>>>>>
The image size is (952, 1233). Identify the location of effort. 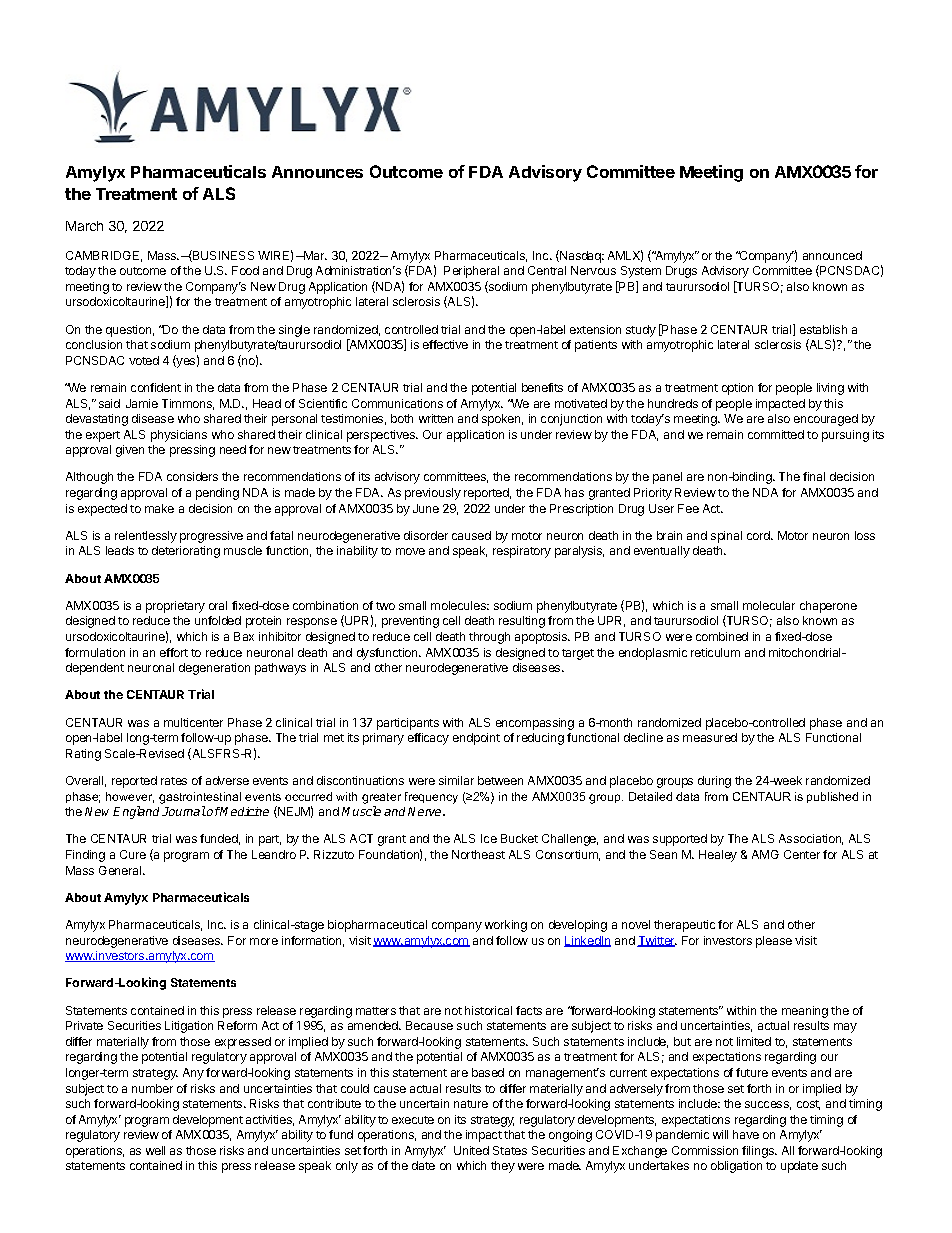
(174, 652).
<<<<<
>>>>>
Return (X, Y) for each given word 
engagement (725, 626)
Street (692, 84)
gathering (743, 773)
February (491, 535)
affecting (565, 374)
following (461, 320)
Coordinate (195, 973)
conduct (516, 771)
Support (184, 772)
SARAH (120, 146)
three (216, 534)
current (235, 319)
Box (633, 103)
<<<<<
>>>>>
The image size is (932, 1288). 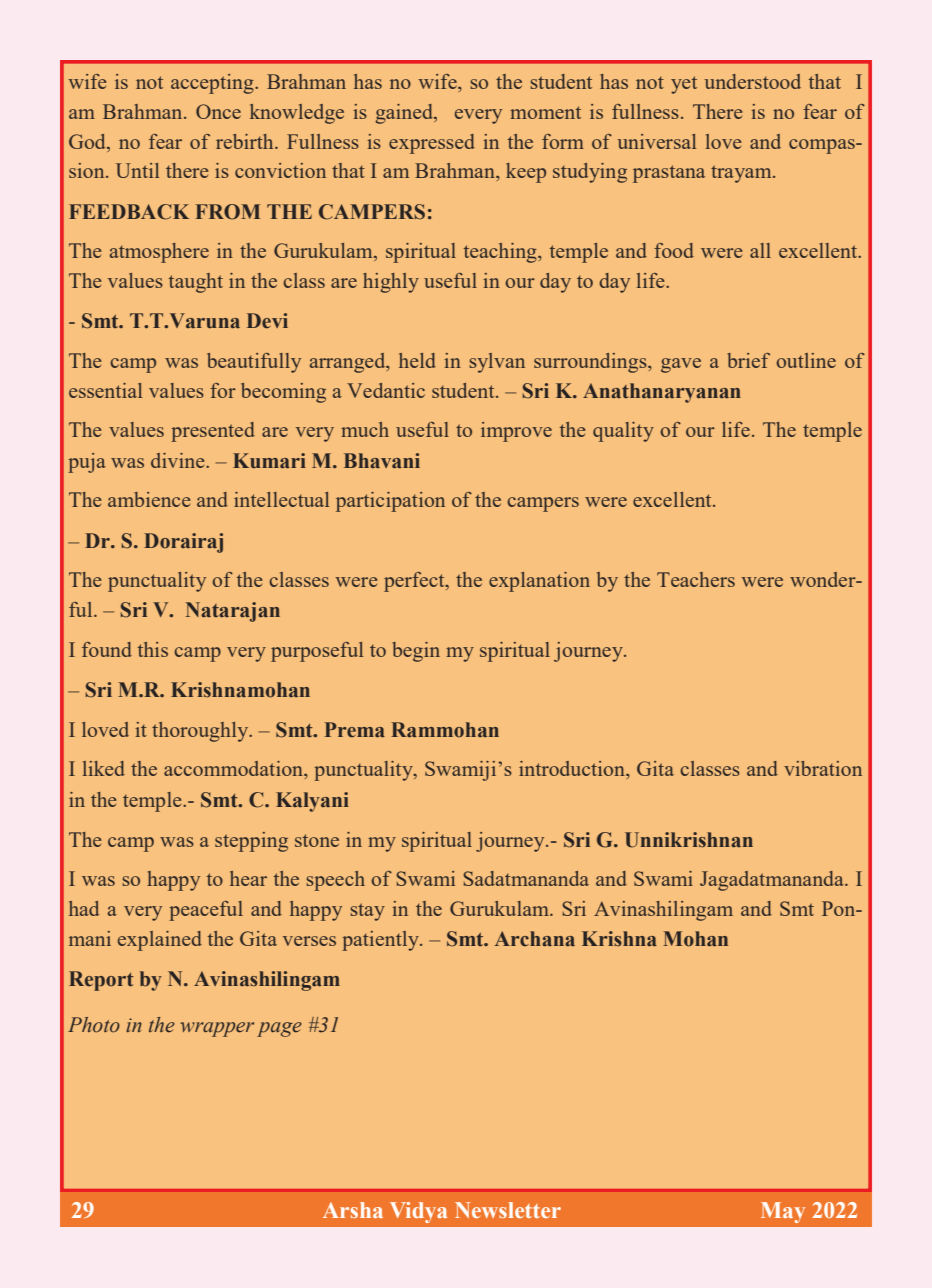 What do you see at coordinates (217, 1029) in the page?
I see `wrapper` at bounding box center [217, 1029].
<<<<<
■ **Aim of the exercise**
Please reproduce the data between the lines holding "gathering (743, 773)" and "Box (633, 103)", inclusive, with "February" changed to "March" and nothing else altered.

■ **Response below**
gathering (743, 773)
March (491, 535)
affecting (565, 374)
following (461, 320)
Coordinate (195, 973)
conduct (516, 771)
Support (184, 772)
SARAH (120, 146)
three (216, 534)
current (235, 319)
Box (633, 103)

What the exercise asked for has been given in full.